この支払義務は、実際にインターネットを使用しているか否かにかかわりません。
ところが、このたび区分所有者の一人が、
「全くインターネットを使用していないのに、全額の支払義務を定めた規約の規定は、
公序良俗に反しており、無効だ!」
と主張してきました。
【裁判所の判断を簡単にいうと?】
確かに、インターネット接続回線契約やプロバイダ契約に基づき発生する費用は、
インターネットを実際に使用していない者にとって負担すべき根拠がないようにも思える。

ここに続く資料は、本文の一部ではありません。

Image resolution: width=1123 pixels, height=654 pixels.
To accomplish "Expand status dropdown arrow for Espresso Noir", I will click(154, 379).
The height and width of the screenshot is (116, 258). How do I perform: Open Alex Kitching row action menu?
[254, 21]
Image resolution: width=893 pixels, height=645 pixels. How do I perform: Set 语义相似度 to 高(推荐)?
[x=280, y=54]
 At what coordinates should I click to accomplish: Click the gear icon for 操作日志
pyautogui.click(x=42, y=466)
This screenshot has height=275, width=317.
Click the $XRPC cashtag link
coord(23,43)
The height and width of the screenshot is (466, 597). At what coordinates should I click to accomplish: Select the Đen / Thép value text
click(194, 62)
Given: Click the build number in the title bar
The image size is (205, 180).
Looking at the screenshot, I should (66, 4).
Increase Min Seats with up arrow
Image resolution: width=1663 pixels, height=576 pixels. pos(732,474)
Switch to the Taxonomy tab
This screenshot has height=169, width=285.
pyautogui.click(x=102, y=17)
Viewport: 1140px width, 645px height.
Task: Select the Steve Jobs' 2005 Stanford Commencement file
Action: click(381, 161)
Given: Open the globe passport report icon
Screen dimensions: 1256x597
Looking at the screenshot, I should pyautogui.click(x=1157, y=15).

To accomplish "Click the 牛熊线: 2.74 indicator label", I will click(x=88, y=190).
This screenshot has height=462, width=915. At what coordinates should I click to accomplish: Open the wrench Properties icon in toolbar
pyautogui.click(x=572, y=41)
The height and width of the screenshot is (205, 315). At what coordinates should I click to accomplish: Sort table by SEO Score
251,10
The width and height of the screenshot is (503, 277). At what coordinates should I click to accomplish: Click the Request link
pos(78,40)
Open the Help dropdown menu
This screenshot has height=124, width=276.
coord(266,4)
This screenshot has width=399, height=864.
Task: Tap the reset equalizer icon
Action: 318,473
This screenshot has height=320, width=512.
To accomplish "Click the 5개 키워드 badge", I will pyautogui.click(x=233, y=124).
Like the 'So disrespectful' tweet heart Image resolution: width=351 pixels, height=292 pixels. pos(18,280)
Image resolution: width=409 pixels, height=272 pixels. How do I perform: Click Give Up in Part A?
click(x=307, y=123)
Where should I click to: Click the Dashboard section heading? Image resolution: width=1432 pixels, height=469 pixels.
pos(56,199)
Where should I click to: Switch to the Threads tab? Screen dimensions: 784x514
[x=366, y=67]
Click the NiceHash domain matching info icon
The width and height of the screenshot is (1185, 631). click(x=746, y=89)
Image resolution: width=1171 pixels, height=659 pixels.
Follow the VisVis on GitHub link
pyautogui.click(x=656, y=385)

しかし、インターネットサービスがマンションの全戸に一律に提供されているということ自体に
よって、マンションの資産価値の維持や増大に資するといえるから、
インターネットを実際には使用しない者も含めた区分所有者全員が利益を受けているといえる。
また、インターネット使用料の月額2,500円という金額も、不当に高額とはいえない。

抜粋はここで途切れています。